Biodistribution and acute toxicity evaluation of natural anthraquinones in vivo.

COMINI, L.; FERNANDEZ, I.; NUÑEZ MONTOYA, S.; CABRERA, J.; RIVAROLA, V.

Huerta Grande, Córdoba, Argentina

Jornada; XVII Jornadas Cinetíficas de la Sociedad de Biología de Córdoba; 2009

Sociedad de Biología de Córdoba

Photodinamic therapy (PDT) is based on the toxicity induced in tumor tissue for combined action of a photozensitizer and light. Rubiadin (1), anthraquinone isolated from Heterophyllaea pustulata, exhibit photosensitizing properties, which suggested it could be considered a drug for PDT. Therefore, we evaluated the photodynamic activity of 1 in vitro on a human carcinoma cell line, obtaining promising results, which motivate to achieved studies in vivo (mice). This work intends to determine the biodistribution of 1 and evaluate their acute toxicity in possible target tissue, with the aim to determine the non-toxic dose that will be used in phototherapeutic studies.

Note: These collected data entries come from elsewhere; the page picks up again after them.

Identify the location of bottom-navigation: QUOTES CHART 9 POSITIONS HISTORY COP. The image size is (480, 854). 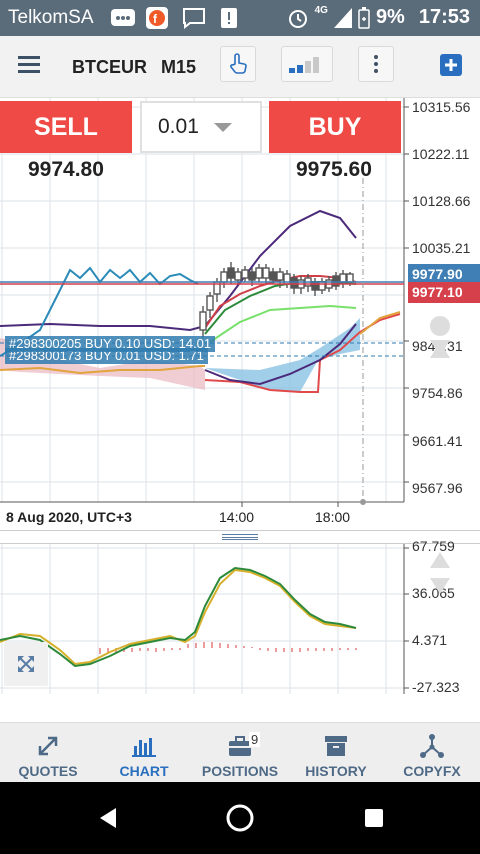
(240, 752).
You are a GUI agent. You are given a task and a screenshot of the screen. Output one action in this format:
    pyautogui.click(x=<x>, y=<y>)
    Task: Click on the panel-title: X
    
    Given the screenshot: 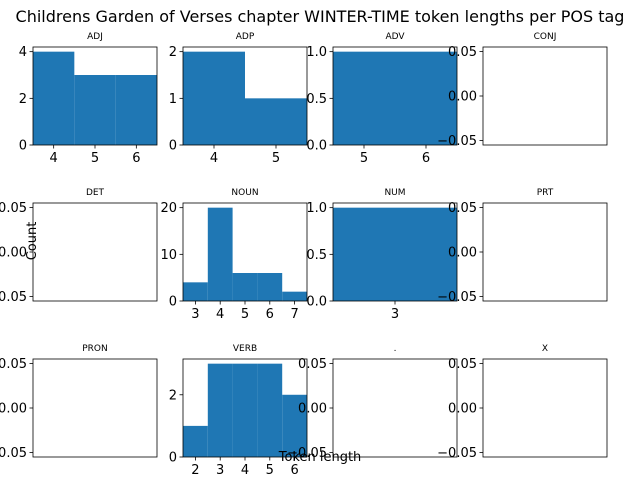 What is the action you would take?
    pyautogui.click(x=545, y=349)
    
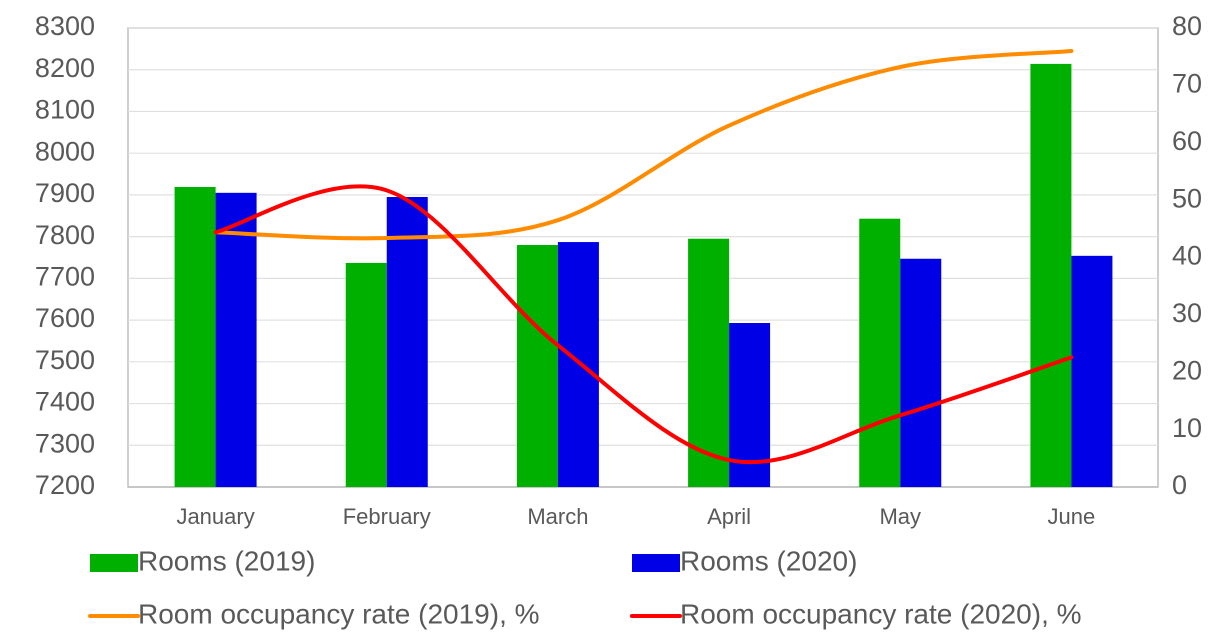  What do you see at coordinates (65, 443) in the screenshot?
I see `y-tick-label: 7300` at bounding box center [65, 443].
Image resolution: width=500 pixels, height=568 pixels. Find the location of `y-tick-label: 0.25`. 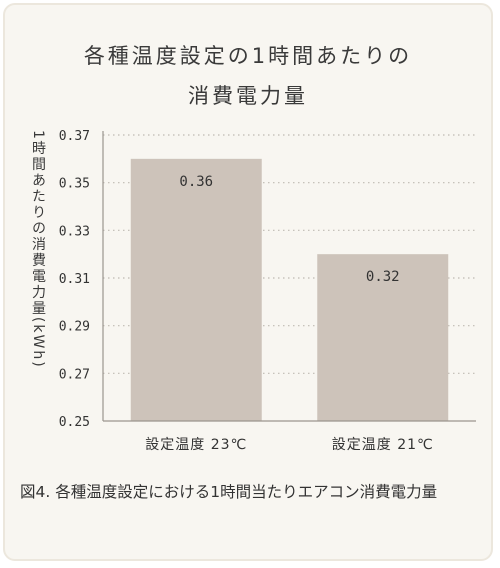

y-tick-label: 0.25 is located at coordinates (74, 422).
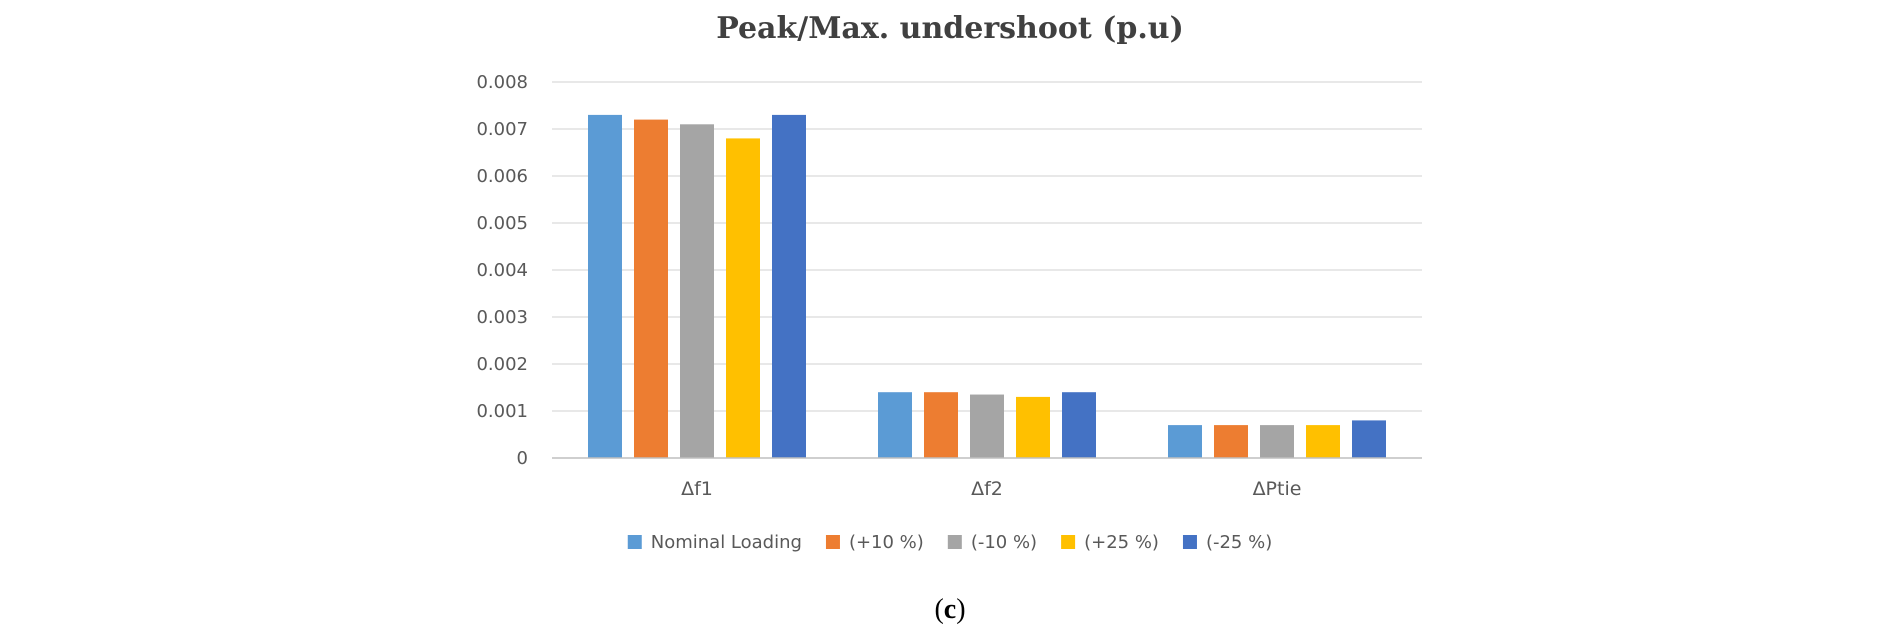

The biobistribution was studied by means of a quali-quantitative HPLC analysis from liver, kidney, spleen, lung, muscle, intestines and skin tissue, extracted from BALB/c mice at 24-48 hs and 7 days after intraperitoneal (i.p.) administration of 1 (80 mg/kg). Acute toxicity was established by a histopathological analysis of the same tissue, after i.p. injection of 1 (20, 40, 80 mg/kg) at the times above mentioned. Results showed that levels of 1 are important at 24 hs in liver, kidney, skin, muscle and spleen, declining to 48 hs and 7 days. However, no alterations are observed in the analyzed tissues at doses and times tested. Therefore, 1 would fulfill with the primary requirements for future phototherapeutic studies.